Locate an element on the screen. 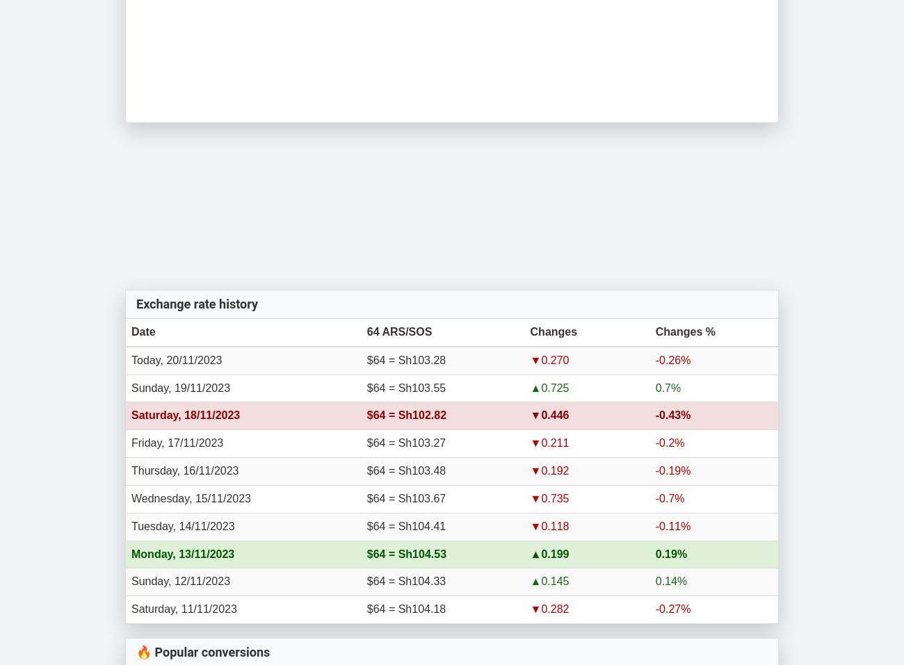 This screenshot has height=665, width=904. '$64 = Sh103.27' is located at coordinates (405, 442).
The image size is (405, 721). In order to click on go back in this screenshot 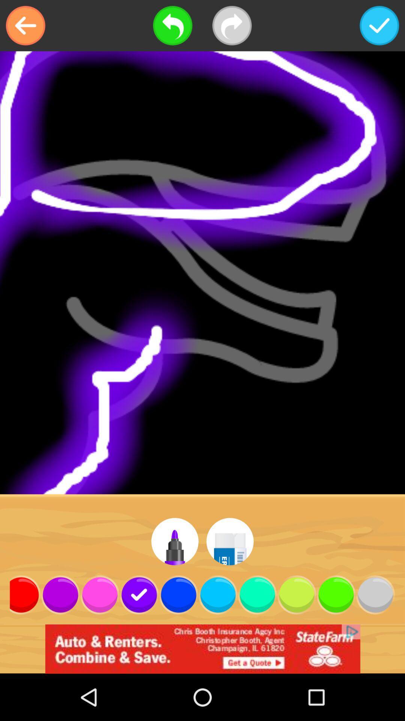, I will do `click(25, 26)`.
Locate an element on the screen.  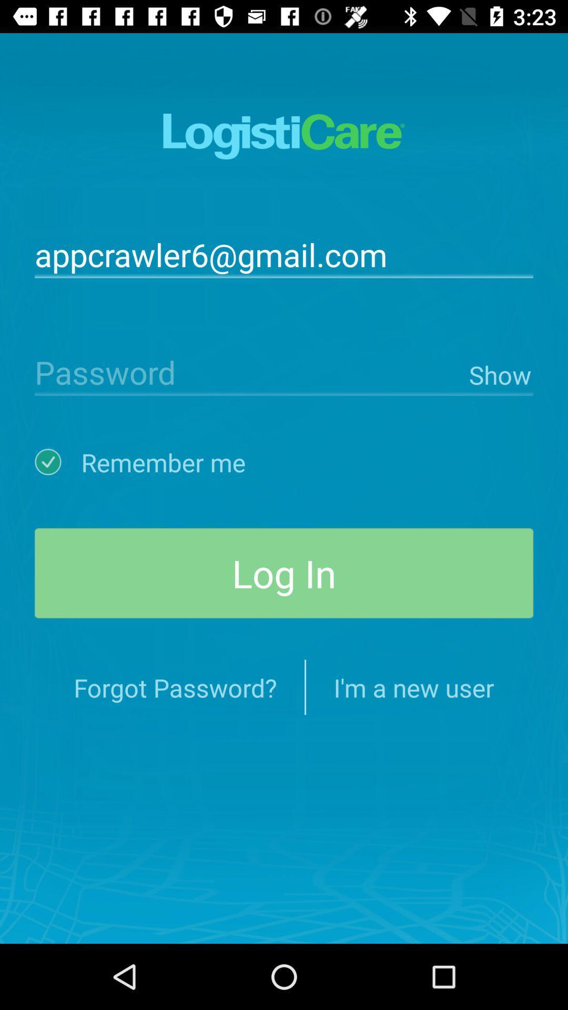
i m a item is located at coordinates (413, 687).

---

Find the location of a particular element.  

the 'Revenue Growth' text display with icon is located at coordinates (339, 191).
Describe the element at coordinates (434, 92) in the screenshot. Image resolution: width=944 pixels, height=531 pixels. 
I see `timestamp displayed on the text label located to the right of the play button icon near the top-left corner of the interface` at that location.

→ **Given request**
Rewrite the records from the line with "Describe the element" to the line with "at that location.", replacing "screenshot" with "screen image" and leaving everything else unchanged.

→ **Result of the task**
Describe the element at coordinates (434, 92) in the screen image. Image resolution: width=944 pixels, height=531 pixels. 
I see `timestamp displayed on the text label located to the right of the play button icon near the top-left corner of the interface` at that location.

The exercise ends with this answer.